People with high incomes living alone in multi bedroom units objectively should leave.
The “right to housing” is a joke when the US essentially makes it illegal to build new units in most areas.
Because of that restriction, rent control causes the small number of limited units to be subsided by everyone else paying more, as basic supply and demand dictates
It is possible to change multiple laws if we want to. We made them up at a certain point, and we we can make them up differently at another.
You are applying a viewpoint which is not universally applicable, nor is it static where it does apply.
If you accept that housing is not market in which all parties have equal leverage to bargain, then you should also accept that regulating it to be more fair is not bad by definition.
We happened to regulate it in ways that were counterproductive previously, but the regulation itself is not guaranteed to always be counterproductive, unless you believe that discrepancies in leverage cannot be mitigated by regulation while the lack of leverage itself is being created partially by other regulation.
Easy solution is to apply same rent controls to all units.

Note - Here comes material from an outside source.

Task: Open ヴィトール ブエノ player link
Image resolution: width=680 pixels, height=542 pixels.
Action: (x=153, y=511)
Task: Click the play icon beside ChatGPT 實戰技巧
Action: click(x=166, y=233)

That is everything has limited rent rises.
And this is not unreasonable. If math originally works out, then it will continue to work out. System really should not rely on property price appreciation or arbitrary rent bumps.
> People with high incomes living alone in multi bedroom units objectively should leave.
Who cares how high their income is or how big the property is? If they pay the rent and want to continue living there, they should be able to continue living there. Taking someone's home away from them because "now you earn more money" or "now you're less people" sounds very inhumane, and I'm glad Spain wouldn't allow such discrimination.
I don't know why you bring up US laws, utterly irrelevant in this submission.
The “right to housing” is a joke when the US essentially makes it illegal to build new units in most areas.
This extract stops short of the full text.